Last year, however, domestic tourists to Kratie numbered 80,000, and around 10,800 international visitors passed through-marking a 35 percent increase on the previous year’s figures. International tourists numbered 4,000 in Stung Treng in 2006, which was about a 20 percent increase over 2005.
Still, despite the escalating numbers, not everyone in the country benefits from tourism, and certainly not the majority of those in the lower income brackets, according to SNV’s senior tourism adviser Anne-Maria Makela.
“Too much of it goes to Angkor and Siem Reap. We want to bring more communities into the tourism picture, either as employees or as suppliers to the tourism industry,” she said.
A recent SNV-backed study conducted by the IFC found that only 12 percent of the more than $3 million spent in Kratie in 2006 went to people from the poorest households.
A reasonable goal is to raise that figure to 30 percent, where it stands in areas like the Caribbean where tourism is more established, said SNV’s Asia Regional Director Andy Wekhamp.
She said funneling more local products-like food and furniture-into tourist establishments is a way to encompass more of the community, as well as working to develop services like transport, laundry and tour guides.
Touch Seang Tana, who heads the government’s dolphin conservation commission, said that it has taken the government about a decade to integrate the Kampi community into dolphin conservation and tourism efforts and that work on the trail will have to begin at the very basic levels of bettering infrastructure to achieve its goals.

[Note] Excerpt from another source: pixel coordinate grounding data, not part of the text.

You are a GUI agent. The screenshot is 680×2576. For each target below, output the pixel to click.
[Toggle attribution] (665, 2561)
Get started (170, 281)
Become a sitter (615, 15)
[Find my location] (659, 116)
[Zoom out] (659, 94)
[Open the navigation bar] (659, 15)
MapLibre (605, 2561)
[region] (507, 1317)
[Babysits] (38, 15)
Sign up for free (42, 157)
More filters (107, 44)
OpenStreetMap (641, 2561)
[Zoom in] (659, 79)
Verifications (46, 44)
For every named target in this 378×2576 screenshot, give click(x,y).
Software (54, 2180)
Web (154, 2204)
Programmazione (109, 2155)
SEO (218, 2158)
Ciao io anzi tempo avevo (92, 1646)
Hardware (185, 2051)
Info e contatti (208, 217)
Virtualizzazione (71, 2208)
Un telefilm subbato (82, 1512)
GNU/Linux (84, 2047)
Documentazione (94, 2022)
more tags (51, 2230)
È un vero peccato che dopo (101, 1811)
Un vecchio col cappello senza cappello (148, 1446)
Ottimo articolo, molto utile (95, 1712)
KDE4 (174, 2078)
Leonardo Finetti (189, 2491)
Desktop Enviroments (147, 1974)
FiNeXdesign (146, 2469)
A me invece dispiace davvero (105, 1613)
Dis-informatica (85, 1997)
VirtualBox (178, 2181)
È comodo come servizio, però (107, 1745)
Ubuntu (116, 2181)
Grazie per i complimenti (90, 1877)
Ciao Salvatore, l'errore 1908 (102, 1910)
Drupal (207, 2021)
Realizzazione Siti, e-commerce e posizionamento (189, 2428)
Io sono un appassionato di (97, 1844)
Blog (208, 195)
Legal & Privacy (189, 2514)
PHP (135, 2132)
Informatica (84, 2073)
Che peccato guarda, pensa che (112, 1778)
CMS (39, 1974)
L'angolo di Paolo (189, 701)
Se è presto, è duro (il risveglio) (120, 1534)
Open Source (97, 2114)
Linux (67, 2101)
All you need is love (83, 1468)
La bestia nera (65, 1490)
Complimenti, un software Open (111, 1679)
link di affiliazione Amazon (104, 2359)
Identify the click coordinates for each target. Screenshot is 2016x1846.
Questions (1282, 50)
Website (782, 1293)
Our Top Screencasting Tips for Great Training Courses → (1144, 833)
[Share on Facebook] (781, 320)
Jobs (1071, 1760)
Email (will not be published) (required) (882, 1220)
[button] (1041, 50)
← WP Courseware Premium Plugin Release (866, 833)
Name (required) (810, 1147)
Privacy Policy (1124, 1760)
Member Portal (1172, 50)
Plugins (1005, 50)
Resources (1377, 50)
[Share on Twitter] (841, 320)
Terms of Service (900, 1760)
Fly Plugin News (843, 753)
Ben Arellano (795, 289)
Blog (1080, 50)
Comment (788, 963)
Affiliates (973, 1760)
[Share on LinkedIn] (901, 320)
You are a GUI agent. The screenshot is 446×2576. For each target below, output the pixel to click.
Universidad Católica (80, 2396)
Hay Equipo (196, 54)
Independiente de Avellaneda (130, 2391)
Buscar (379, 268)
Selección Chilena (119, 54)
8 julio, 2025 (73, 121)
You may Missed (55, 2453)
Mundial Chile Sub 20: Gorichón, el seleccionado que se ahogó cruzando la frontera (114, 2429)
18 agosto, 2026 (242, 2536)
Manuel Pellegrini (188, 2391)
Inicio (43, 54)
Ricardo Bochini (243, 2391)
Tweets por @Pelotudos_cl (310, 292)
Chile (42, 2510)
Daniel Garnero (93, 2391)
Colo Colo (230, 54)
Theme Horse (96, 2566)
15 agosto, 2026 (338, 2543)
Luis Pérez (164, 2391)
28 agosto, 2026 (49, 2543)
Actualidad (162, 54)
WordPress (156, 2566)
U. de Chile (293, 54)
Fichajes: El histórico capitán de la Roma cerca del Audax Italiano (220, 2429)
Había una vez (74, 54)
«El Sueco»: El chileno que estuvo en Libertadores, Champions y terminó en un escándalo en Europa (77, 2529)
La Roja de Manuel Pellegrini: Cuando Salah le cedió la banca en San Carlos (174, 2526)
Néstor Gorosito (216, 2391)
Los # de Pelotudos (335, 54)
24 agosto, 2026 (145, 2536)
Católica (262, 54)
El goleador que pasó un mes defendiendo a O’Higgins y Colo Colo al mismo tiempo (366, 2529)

“It took 10 years to build up capacity and knowledge. People need to see money in their own hand to start being convinced,” he said, mentioning that children selling carved dolphin sculptures indicate that more families are positioning themselves in relation to tourists.
But, he added, there still aren’t enough reasons for people to extend their length of stay in Kratie, let alone nearby towns that are less on the map. Down the road, however, he said he envisions puppet shows at night and other river attractions like weekend boat races and rafting trips.
Mam Rotha, director of Stung Treng’s provincial tourism department, said villagers in his area are quickly warming up to tourism-over logging and fishing-as a viable moneymaking option.
“We have trained communities for home-stay tourism…. They understand now to provide service for tourism through dolphin resources. Our dolphins are a unique product for tourists to see,” he said.
Richard Zanre, who is in charge of conservation organization WWF’s dolphin project, said that while the potential negative impact of boat tourism needs to be further studied, he hopes the proposed trail will help alleviate whatever pressure is on the dolphin population in Kampi.
“Currently, there is only one place to view dolphins,” he said, adding that if the trail was well managed it could provide locals with the revenue needed to further dolphin conservation.
“The community has been suffering from the ban on gillnets,” he said. “It’s important that they benefit from conservation, otherwise they could be very frustrated.”
Zanre said WWF hopes to release its latest dolphin count soon, but revealed that they estimate the population is less than 100-below numbers provided by Touch Seang Tana, who said he believes there are between 130 and 150 dolphins based on his own count last year.